Este céu que me escurece

 

As nuvens, se elas enegrecessem apenas o céu.

Mas não.

Cresceram hoje dentro de mim grandes, grandes, mal me deixando ver o azul que em mim sobra.

E não choveu, nem lá fora, nem aqui no meu peito.

E tão bem que me teria feito. A água arrastaria a zanga e depois disso poderia descansar. 

Obediência é uma coisa que não sei fazer quando não encontro nela uma razão plausível, e a desobedecer sou tão tenaz e dura como uma rocha. E ainda são apenas dois dias de trabalho. Tenho que me salvar, ando a tentar abrir portas e perceber qual delas abre para um campo cheio de estevas.

~CC~

 

segunda-feira, 6 de setembro de 2021

Tão loura assim?!

 

Domingo na cidade da Ria Formosa, empoleirada a ver os barcos a entrar no canal de acesso à marina, chegam à razão de um de cinco em cinco minutos. Cada um tem uma particularidade, tanto a embarcação como os seus passageiros. É um passatempo que combina bem com um gelado de limão, já que não havia pistachio.

Dois jovens (ou quase) dirigem-se a mim em Inglês mas perguntam se falo Português. Demoro um minuto a processar, normalmente a pergunta não é feita com aquele formato. Será que estou assim tão loura a ponto de me confundirem com uma estrangeira? Ou seria por estar a tirar fotografias com os olhos? 

Dei-lhes a informação que queriam, em português, já que perguntaram se eu o falava, e seguiram caminho. Para a próxima digo que não, que só falo italiano.

~CC~



sábado, 4 de setembro de 2021

Leve

 

A extravagância deste Verão, praticamente a única compra.

Os chinelos de marca, dourados e com cheiro a coco (eterno, dizem).

Não poderei passar o Inverno com eles? Oh, como gostava. Nunca antes os meus pés tinham sido bonitos.


~CC~


PS. Juro que não estou a caminhar para Influencer ou coisa parecida....é apenas a busca da leveza.

quinta-feira, 2 de setembro de 2021

Alcomonias

 


As meninas de 4 e 5 anos cantam uma música das Doce no palco, são artistas livres, ninguém as interromperá com críticas ou aplausos. E o sino da igreja a tocar de meia em meia hora deve ser o único que não me incomoda. O senhor que anda de mesa em mesa a avisar do ensaio mais logo detém-se em dúvida a olhar para mim. Percebo-o, não sou daqui mas também não lhe pareço turista. Acerta no meu estatuto. Sei que um dia ele não virá, a aldeia está cada vez mais estrangeira, nesse dia já não virei mais.
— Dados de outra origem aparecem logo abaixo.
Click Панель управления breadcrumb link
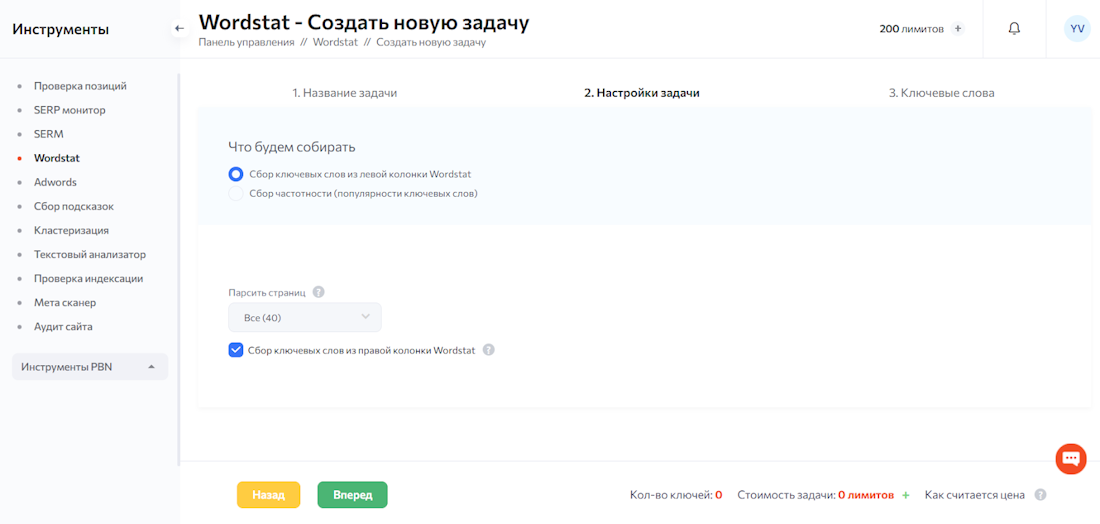Image resolution: width=1100 pixels, height=524 pixels. tap(246, 43)
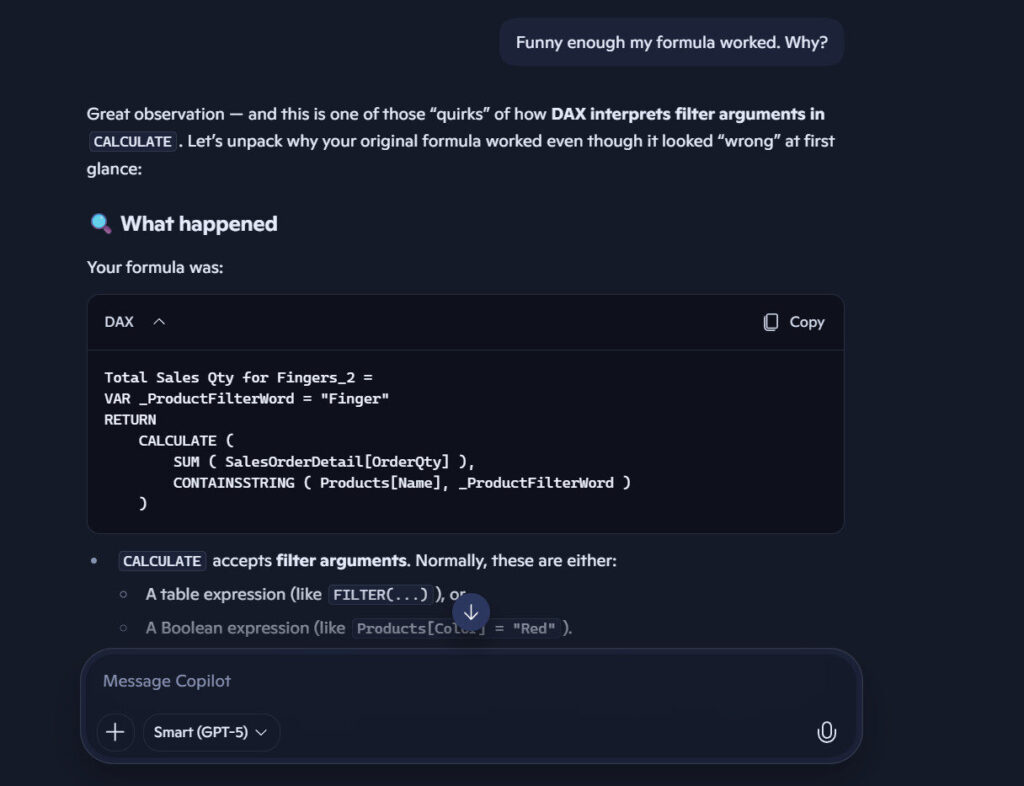Screen dimensions: 1024x786
Task: Click the scroll-to-bottom arrow button
Action: 471,612
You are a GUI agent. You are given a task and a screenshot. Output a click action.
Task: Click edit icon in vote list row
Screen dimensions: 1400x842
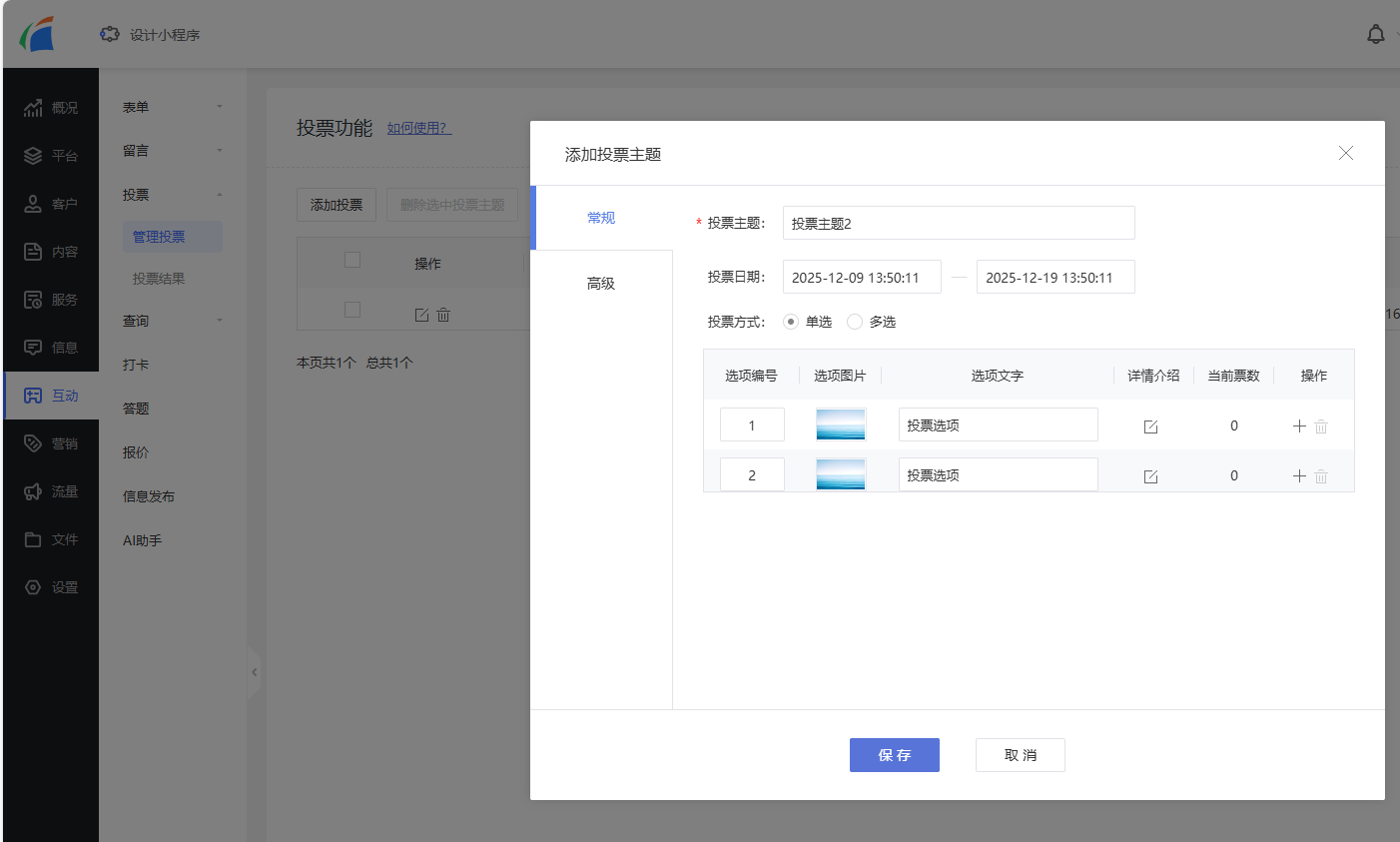(x=421, y=315)
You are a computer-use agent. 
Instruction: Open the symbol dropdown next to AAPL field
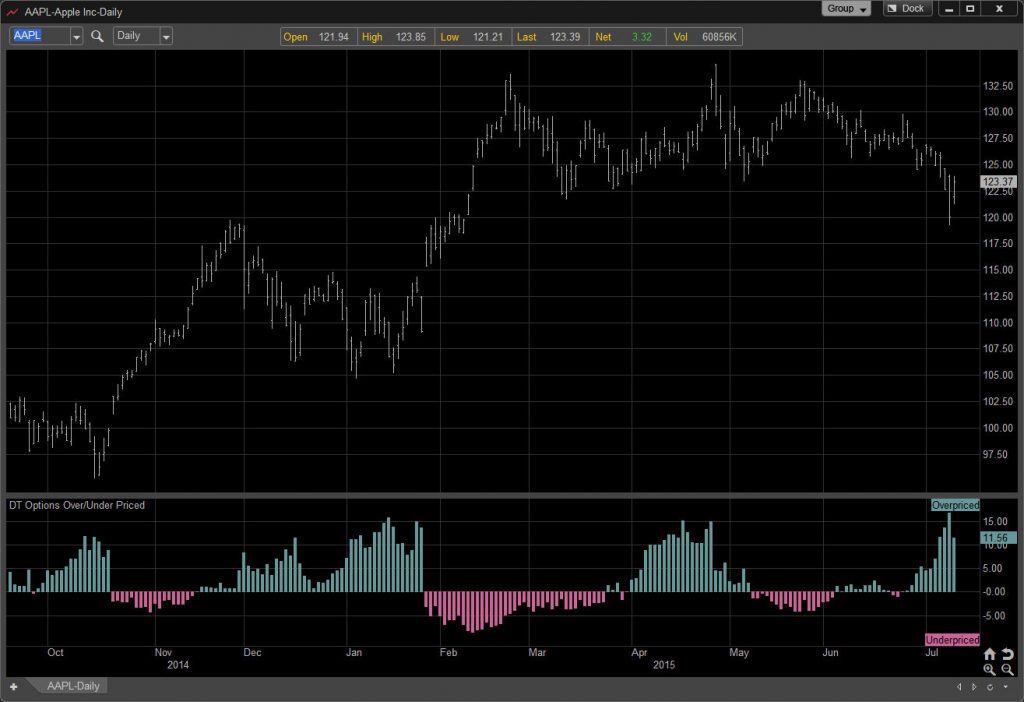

Há quem vá para as termas regenerar corpo e alma, eu venho para aqui. Acho que chorei aqui dores várias e recompus-me de notícias más, amores perdidos, horizontes nebulados. Há alguma coisa aqui, um cheiro, um sabor, um ingrediente contido no ar que respiro.

Começou há muitos anos, uma primeira visita em grupo de escola, uma peça representada no interior da igreja com base num livro de um escritor local, que bonito foi. Depois foi o monte da M, um céu inesquecível de estrelas e a água que íamos buscar à fonte. Pouco depois a casa da C, pequenina, mas com aquela mesa no alpendre, com os olhos presos na caruma dos pinheiros e a praia mais adiante, descida ingreme com o mais belo por do sol do país. Agora alugo de quando em quando uma casinha na aldeia, de especial tem zero, mas já a olho como um porto de abrigo. A solidão não dói, por isso talvez não o seja, é apenas a companhia de mim mesma, um tempo só meu. E o trabalho aqui é apenas um part-time, está no lugar exacto em que deveria estar sempre na vida e não no lugar central que ele ocupa. É que ali perto há o mar e isso muda tudo.